Copy, from the material below, each line where "aukce" shows up.

Data in this exercise Block Start

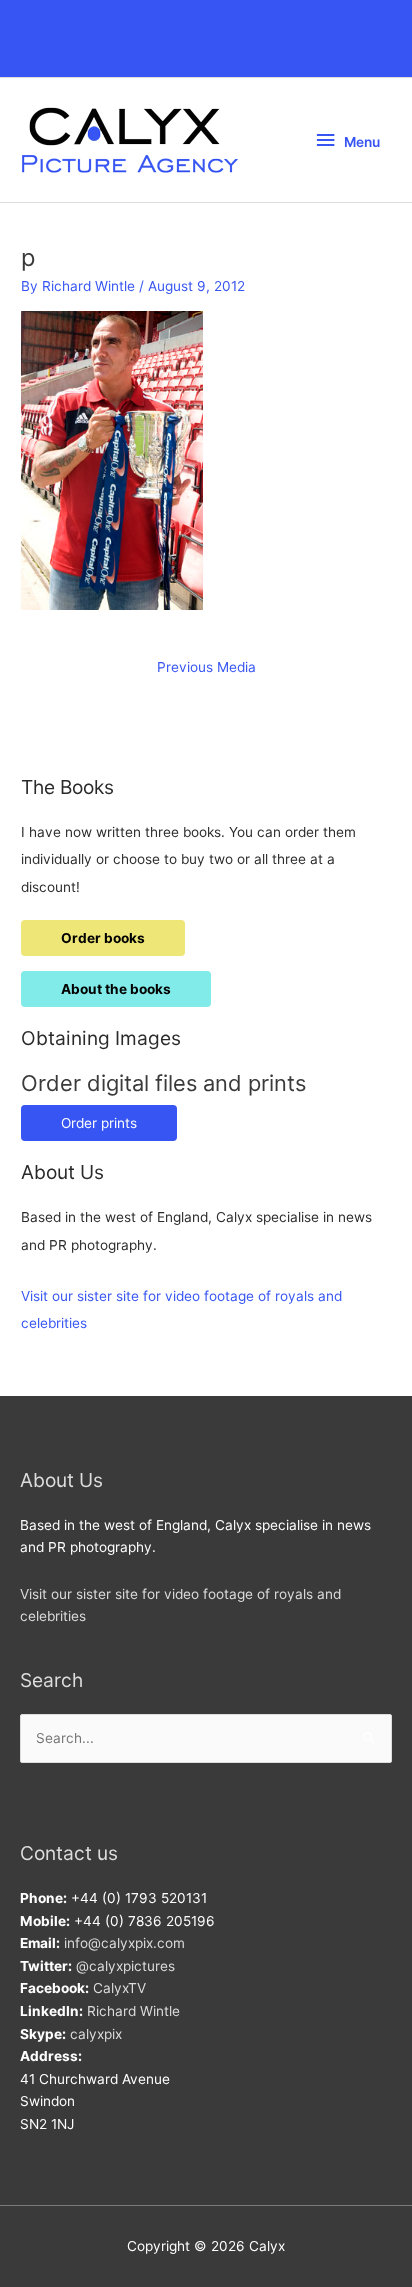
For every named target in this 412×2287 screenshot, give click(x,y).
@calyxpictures (125, 1966)
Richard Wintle (133, 2011)
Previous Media (206, 667)
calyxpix (96, 2034)
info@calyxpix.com (124, 1943)
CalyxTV (119, 1988)
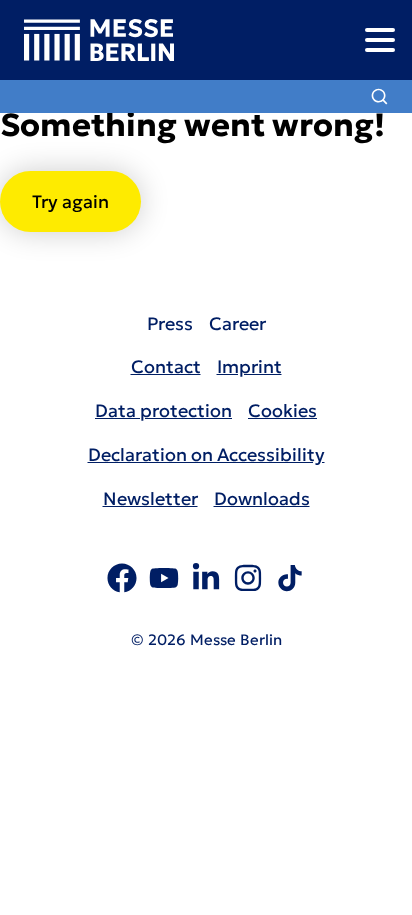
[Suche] (379, 96)
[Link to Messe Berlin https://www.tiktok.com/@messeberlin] (290, 581)
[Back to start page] (87, 40)
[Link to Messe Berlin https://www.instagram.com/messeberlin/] (248, 581)
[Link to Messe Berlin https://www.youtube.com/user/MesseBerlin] (164, 581)
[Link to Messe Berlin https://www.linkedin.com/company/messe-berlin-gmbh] (206, 581)
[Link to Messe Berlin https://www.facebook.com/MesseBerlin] (122, 581)
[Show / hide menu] (379, 39)
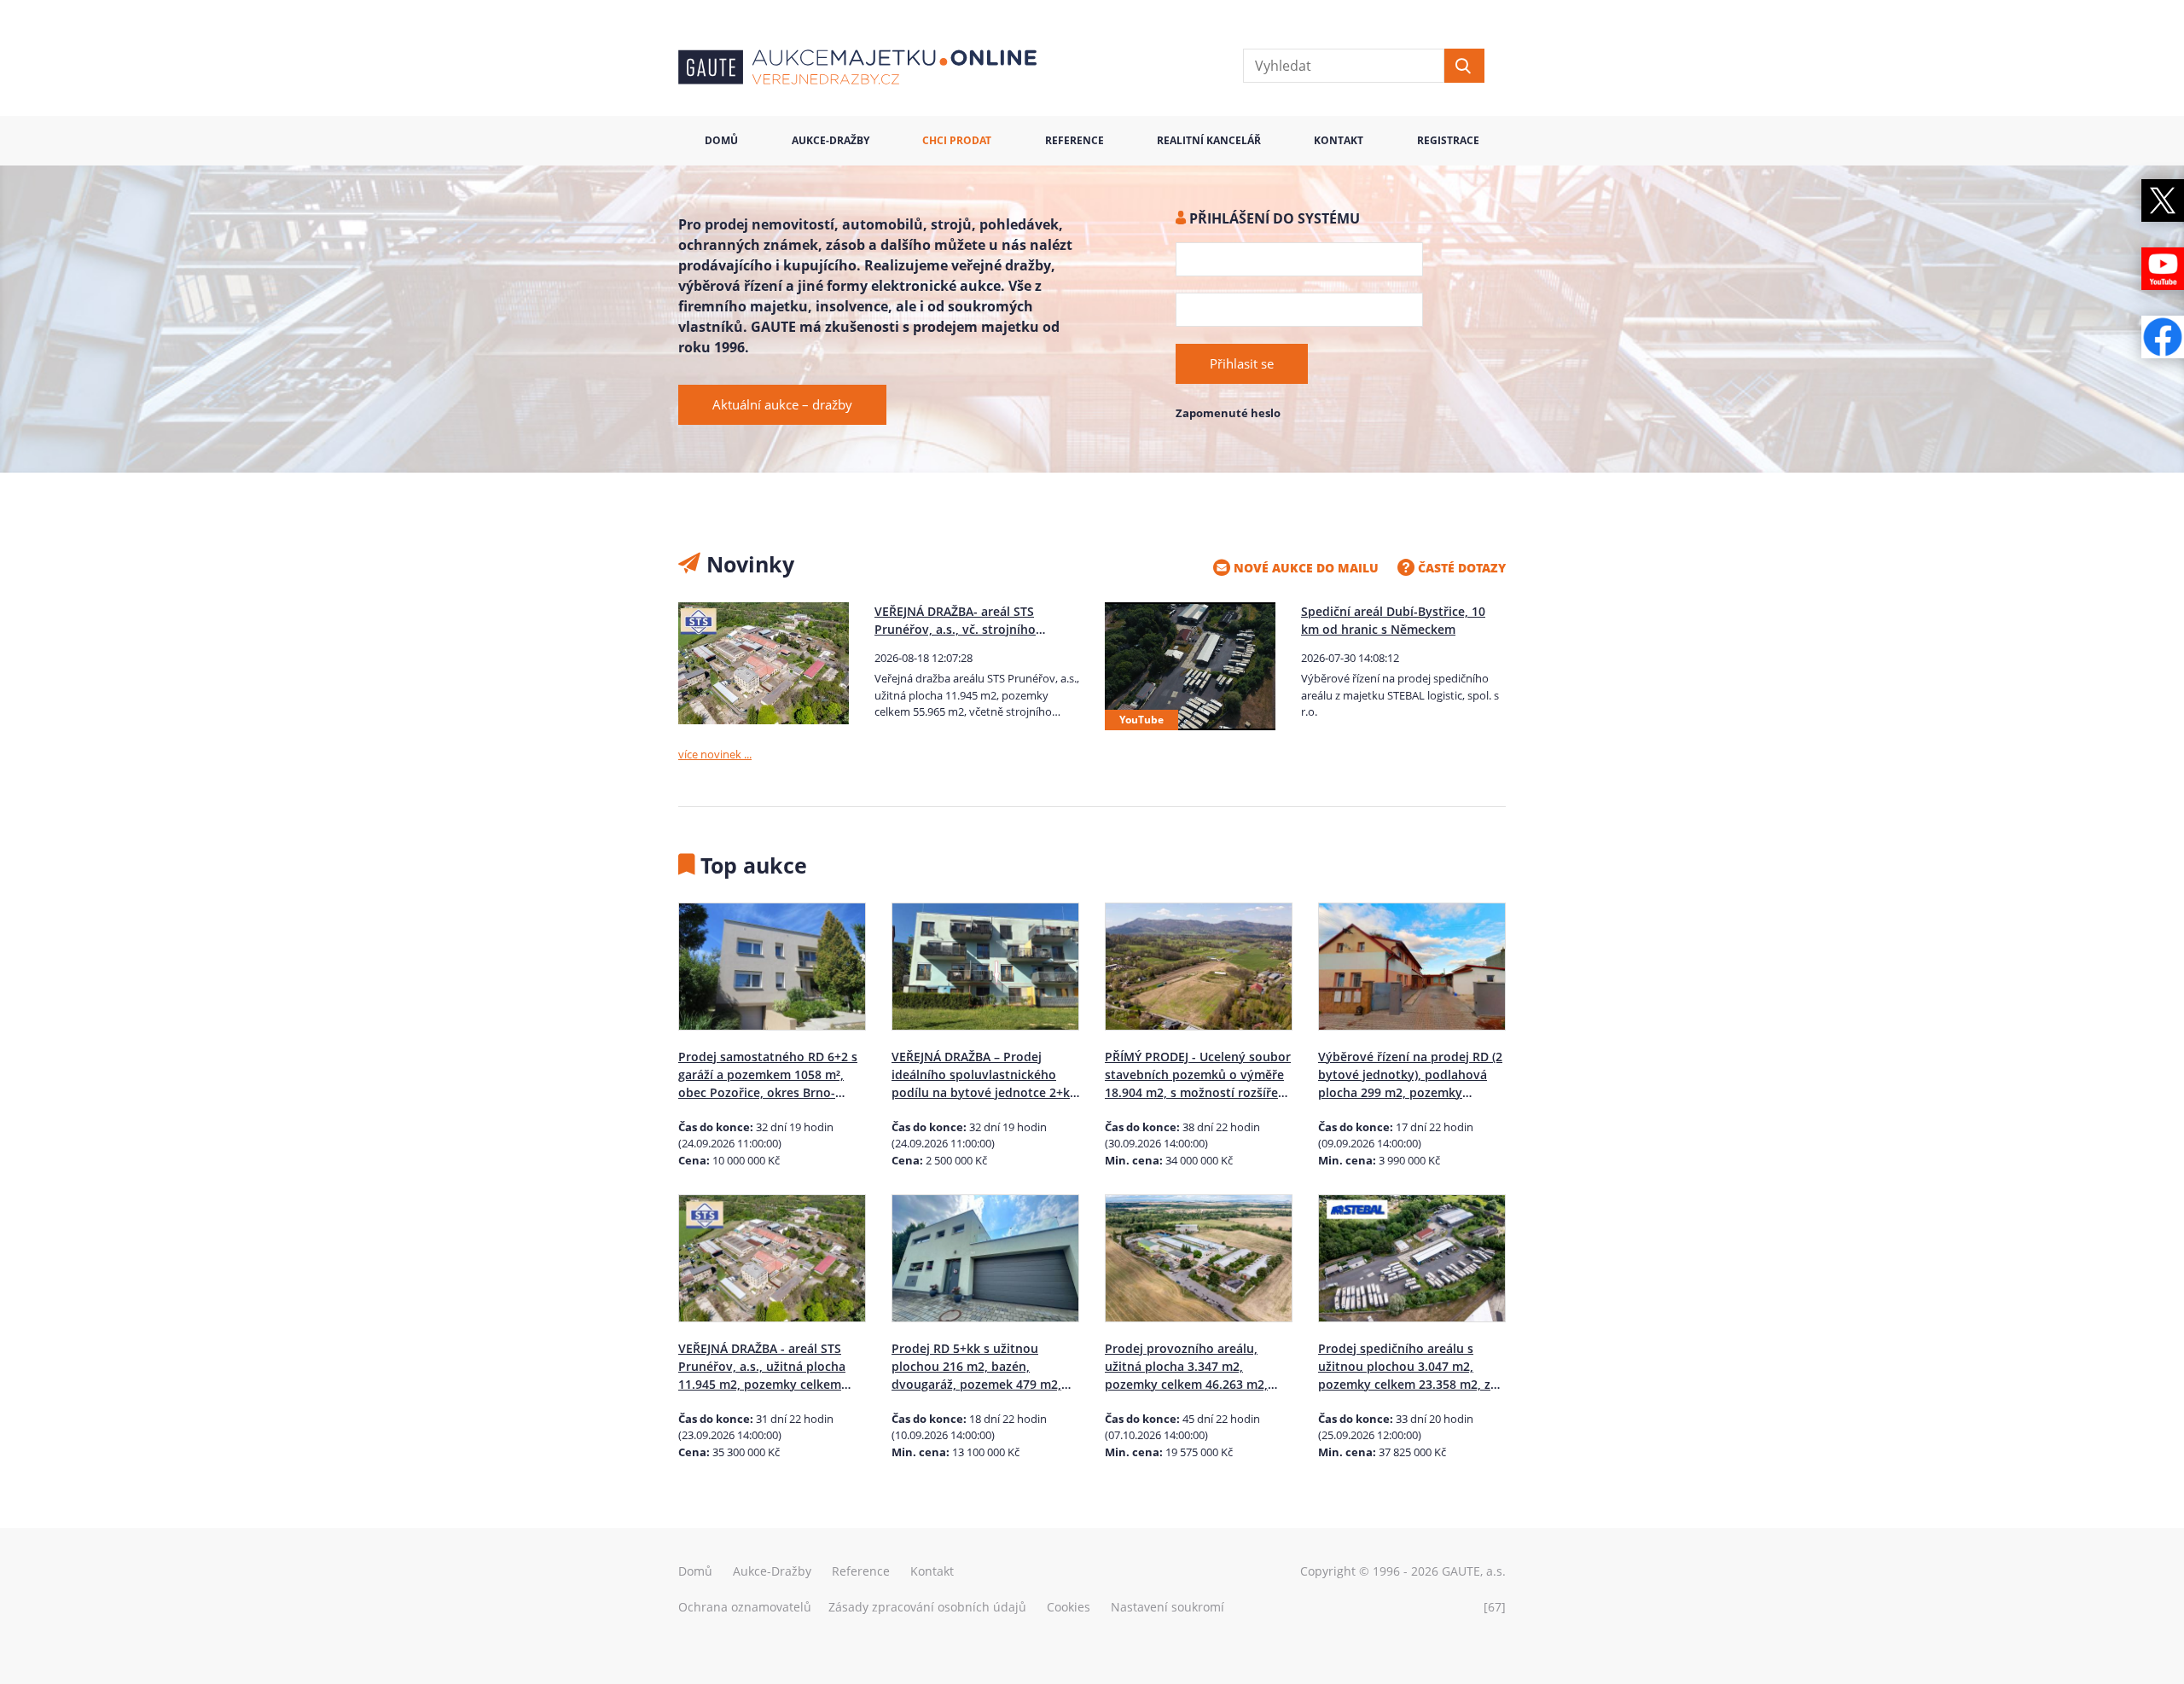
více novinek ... (715, 754)
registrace (1448, 140)
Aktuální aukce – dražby (782, 404)
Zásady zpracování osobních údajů (927, 1607)
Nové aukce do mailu (1304, 568)
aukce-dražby (830, 140)
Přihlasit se (1242, 363)
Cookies (1068, 1607)
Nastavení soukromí (1167, 1607)
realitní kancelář (1209, 140)
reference (1074, 140)
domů (721, 140)
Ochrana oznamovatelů (744, 1607)
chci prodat (956, 140)
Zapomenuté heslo (1228, 413)
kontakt (1338, 140)
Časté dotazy (1460, 568)
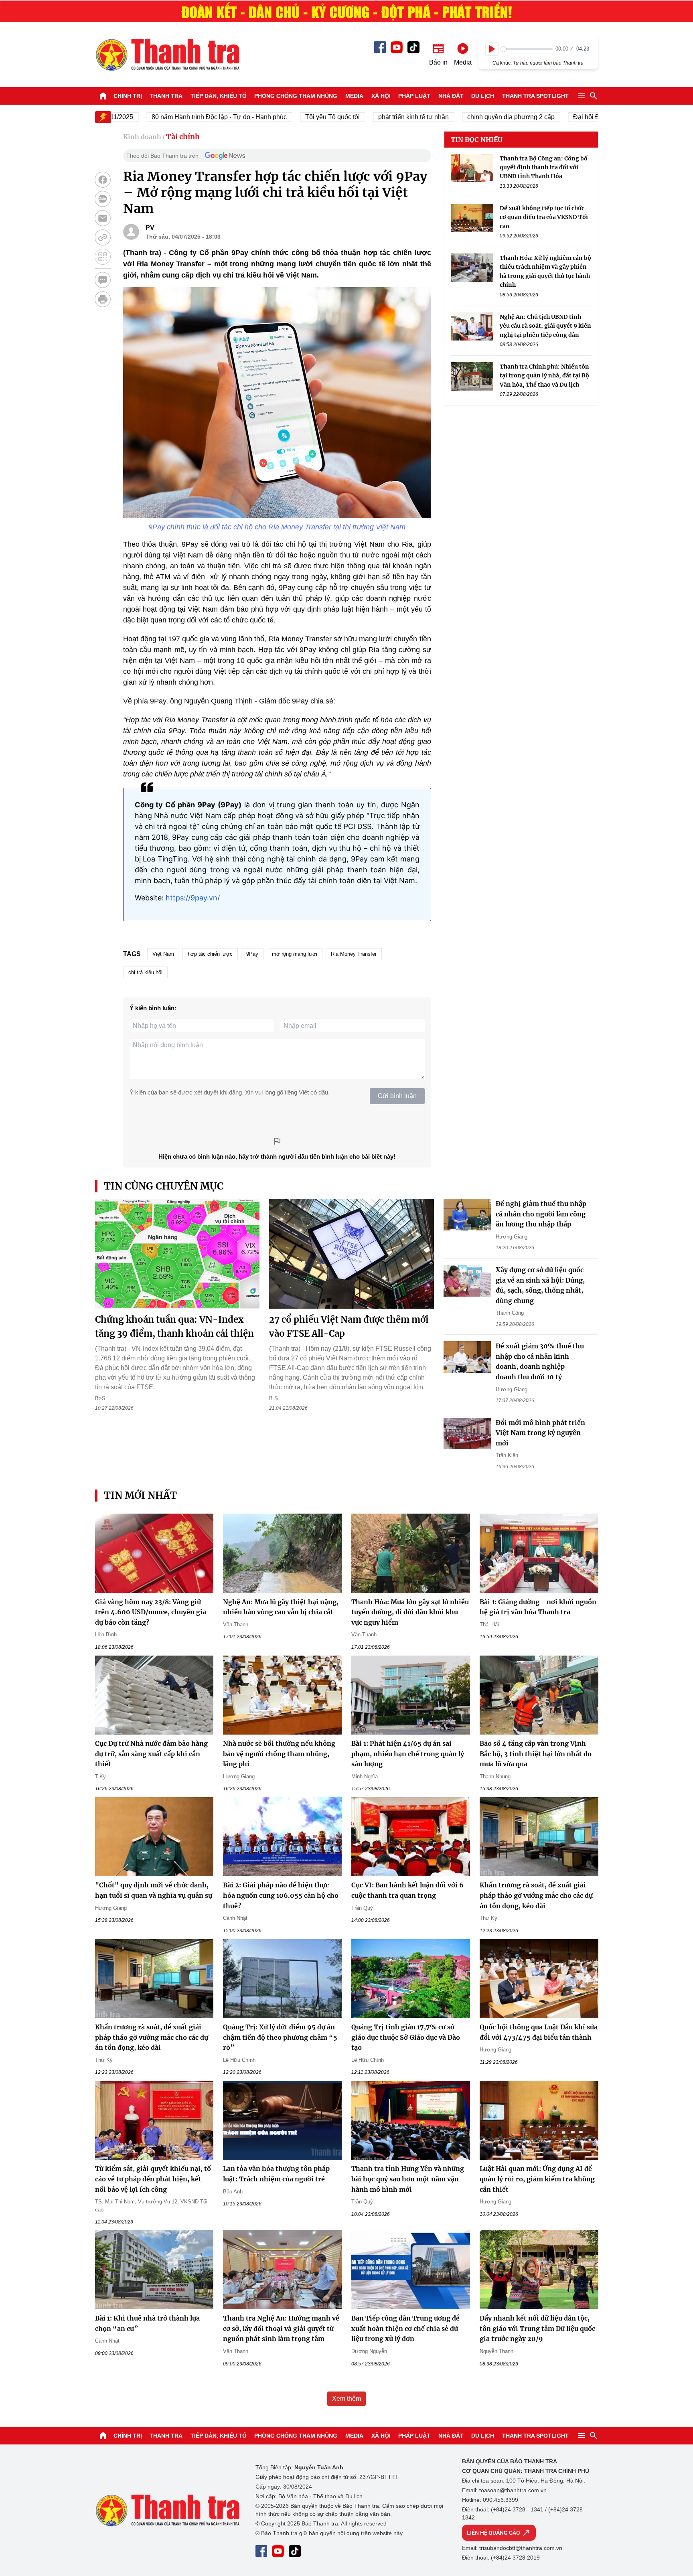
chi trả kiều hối (145, 972)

Data in this exercise Block End

__Exercise result__:
Aktuální aukce – dražby (782, 404)
Nové aukce do mailu (1304, 568)
aukce-dražby (830, 140)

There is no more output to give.